Former UnitedHealth CEO Agrees To Settle CalPERS Lawsuit
On Wednesday, former UnitedHealth Group CEO William McGuire agreed to pay $30 million to settle a class-action lawsuit led by CalPERS, the Sacramento Bee reports.
In the suit, CalPERS alleges that McGuire backdated UnitedHealth stock options to an earlier date when the share price was lower (Ortiz, Sacramento Bee, 9/11). Backdating stock options makes it possible for executives to boost their compensation (Fuhrmans, Wall Street Journal, 9/11).
CalPERS maintains that the backdating cost the fund about $22 million from its investment of $322 million in UnitedHealth.
McGuire denies the allegations (Sacramento Bee, 9/11).
McGuire also agreed to forgo options to purchase 3.675 million shares under the proposed settlement, which is subject to approval by U.S. District Court in Minnesota (Anderson, Sacramento Business Journal, 9/10). The shares are estimated to have a value of about $107 million (Sacramento Bee, 9/11).
In addition, former UnitedHealth General Counsel David Lubben agreed to pay $500,000 to settle the case led by CalPERS (Wall Street Journal, 9/11).
CalPERS holds 4.7 million shares of UnitedHealth valued at about $140 million.
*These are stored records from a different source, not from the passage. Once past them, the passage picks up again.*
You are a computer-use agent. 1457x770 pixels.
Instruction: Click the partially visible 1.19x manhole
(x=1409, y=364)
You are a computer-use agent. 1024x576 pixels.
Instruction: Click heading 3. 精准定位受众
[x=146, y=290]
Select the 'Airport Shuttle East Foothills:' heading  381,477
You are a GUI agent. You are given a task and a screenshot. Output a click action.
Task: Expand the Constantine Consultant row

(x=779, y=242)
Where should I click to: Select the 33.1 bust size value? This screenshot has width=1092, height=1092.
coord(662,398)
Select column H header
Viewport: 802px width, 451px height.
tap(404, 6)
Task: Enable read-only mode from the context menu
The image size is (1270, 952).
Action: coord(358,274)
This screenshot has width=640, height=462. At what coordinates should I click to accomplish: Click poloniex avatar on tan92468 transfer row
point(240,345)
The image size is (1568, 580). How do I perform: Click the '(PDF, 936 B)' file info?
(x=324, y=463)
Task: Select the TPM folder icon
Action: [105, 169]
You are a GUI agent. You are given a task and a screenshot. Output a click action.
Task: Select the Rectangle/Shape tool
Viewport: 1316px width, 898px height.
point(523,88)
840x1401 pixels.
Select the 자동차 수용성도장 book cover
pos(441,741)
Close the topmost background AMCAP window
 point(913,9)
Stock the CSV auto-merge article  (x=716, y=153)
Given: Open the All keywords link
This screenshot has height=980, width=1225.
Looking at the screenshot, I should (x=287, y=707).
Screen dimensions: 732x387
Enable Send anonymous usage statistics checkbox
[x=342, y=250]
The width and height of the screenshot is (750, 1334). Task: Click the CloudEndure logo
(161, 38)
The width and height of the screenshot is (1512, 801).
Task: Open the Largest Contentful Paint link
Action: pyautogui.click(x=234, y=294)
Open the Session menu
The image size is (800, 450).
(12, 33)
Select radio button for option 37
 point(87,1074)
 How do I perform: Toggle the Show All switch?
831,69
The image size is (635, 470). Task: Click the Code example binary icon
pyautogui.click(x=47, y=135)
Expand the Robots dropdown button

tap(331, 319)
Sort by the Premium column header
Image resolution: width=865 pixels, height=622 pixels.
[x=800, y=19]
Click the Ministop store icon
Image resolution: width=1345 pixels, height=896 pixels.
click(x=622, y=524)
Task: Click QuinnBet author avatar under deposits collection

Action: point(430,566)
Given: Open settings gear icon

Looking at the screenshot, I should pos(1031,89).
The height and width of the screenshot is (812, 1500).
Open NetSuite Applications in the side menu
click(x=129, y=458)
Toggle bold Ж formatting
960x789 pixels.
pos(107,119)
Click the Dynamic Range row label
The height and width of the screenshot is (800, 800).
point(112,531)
UnitedHealth is the parent company of Cypress-based HMO PacifiCare.
In July, UnitedHealth agreed to pay $895 million to settle the class-action suit (Lifsher, Los Angeles Times, 9/11).
Previously, McGuire had agreed to forgo options for about 9.2 million shares and about $100 million in retirement pay. He also has paid a $7 million penalty to the Securities and Exchange Commission.
McGuire still faces a criminal inquiry by the U.S. attorney for the southern district of New York (Wall Street Journal, 9/11).